Two years after the disaster, Congress was forced to establish the Bureau of Mines, a research and education organization with no police power.
“During the first half of the 20th century, the risk experience of modern mining, in addition to the research and education work of the Bureau of Mines, increased knowledge; However, the potential benefits of this knowledge have proven to be unable to overcome the long-standing risk-taking habits of managers and miners, ”Newland said.
It is 61 years later, almost to the day, that another mining disaster has rocked Marion County and the rest of the world. At 5:30 a.m. on November 20, 1968, an explosion rocked the Consol No. 9 mine in Farmington. The explosion was so powerful that residents said they could smell it in Fairmont, 12 miles away.
“Passers-by witnessed a fire that quickly spread with flames projecting 150 feet into the air,” Newland said. “In a few hours, 21 miners rose to the surface, but 78 remained trapped underground. “
The fire continued to burn for a week and rescuers were forced to give up nine days later after air samples from boreholes showed the remaining air was unable to support human life. The mine was sealed with concrete on November 30 to starve the fire of oxygen. It was almost a year later, in September 1969, that the mine was unsealed in the hope of recovering the bodies.
“Progress has been slow and recovery efforts have continued for almost 10 years,” Newland said. “In April 1978, 59 of the 78 bodies had been found. “
The official cause of the explosion has never been determined, but “several contributing factors may have caused the explosion: inadequate ventilation, inadequate control of explosive methane and coal dust, and testing inadequate for methane, ”she added.
Mine workers often participated in unsafe practices to increase production, such as connecting plastic cables to live overhead cables or driving nails into high-voltage leakage cables, Grubb said.
“It was getting faster and faster. They knew it was dangerous, but they wanted their jobs and needed the money, ”she said. “When some of the alarms started going off, they just turned them off because there was only one leak. People think it’s not that bad because it only happens very often. They think, ‘This is not going to happen to me.’ “
The Farmington mine disaster gave impetus to the federal Coal Mine Health and Safety Act of 1969, Newland said. This helped to strengthen safety standards, impose federal inspections, and minors were able to obtain specific rights in matters of safety and health.

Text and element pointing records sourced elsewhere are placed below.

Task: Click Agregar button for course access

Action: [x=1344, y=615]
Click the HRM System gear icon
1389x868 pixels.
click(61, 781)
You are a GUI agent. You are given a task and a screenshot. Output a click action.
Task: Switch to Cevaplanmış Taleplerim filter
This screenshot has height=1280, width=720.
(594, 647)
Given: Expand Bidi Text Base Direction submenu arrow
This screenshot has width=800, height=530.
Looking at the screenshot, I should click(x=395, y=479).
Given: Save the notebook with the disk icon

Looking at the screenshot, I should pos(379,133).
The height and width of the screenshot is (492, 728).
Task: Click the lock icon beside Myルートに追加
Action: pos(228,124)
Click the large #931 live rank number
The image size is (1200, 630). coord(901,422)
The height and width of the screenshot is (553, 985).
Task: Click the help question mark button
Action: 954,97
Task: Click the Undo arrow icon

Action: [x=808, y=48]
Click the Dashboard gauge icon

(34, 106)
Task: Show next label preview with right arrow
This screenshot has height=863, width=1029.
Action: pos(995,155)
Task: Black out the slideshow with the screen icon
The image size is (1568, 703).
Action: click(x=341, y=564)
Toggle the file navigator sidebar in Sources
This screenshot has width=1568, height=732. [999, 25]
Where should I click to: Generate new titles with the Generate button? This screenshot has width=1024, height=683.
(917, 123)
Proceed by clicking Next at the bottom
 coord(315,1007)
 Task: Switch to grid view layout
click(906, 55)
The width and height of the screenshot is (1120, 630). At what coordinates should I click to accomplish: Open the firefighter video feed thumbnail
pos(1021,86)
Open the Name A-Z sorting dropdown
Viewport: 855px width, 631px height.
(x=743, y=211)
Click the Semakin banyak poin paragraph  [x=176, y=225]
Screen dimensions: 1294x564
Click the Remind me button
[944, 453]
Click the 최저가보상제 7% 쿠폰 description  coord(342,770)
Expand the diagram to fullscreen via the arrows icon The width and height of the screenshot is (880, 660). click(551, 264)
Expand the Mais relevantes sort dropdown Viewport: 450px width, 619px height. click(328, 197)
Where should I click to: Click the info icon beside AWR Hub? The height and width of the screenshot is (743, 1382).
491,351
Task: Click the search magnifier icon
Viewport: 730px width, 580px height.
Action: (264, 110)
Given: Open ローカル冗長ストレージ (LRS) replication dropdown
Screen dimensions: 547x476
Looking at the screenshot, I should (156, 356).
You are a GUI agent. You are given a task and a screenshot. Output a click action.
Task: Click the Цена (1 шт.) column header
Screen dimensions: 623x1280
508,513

Deaths and injuries in mines were so common throughout the 20th century that they became part of the cultural expectations of coal mining communities. Newland hopes that this way of thinking will one day change and that, as mines are regulated and held responsible for creating safe conditions, there will be no more historic mining accidents anywhere in America.
While there have been many other notable mining disasters in north central West Virginia and across the state, the Monongah and Farmington tragedies directly led to mine safety legislation that has saved countless other lives over the years.
While no one knows what the future holds for North Central West Virginia, these historic events from its past continue to shape and affect the region and the world.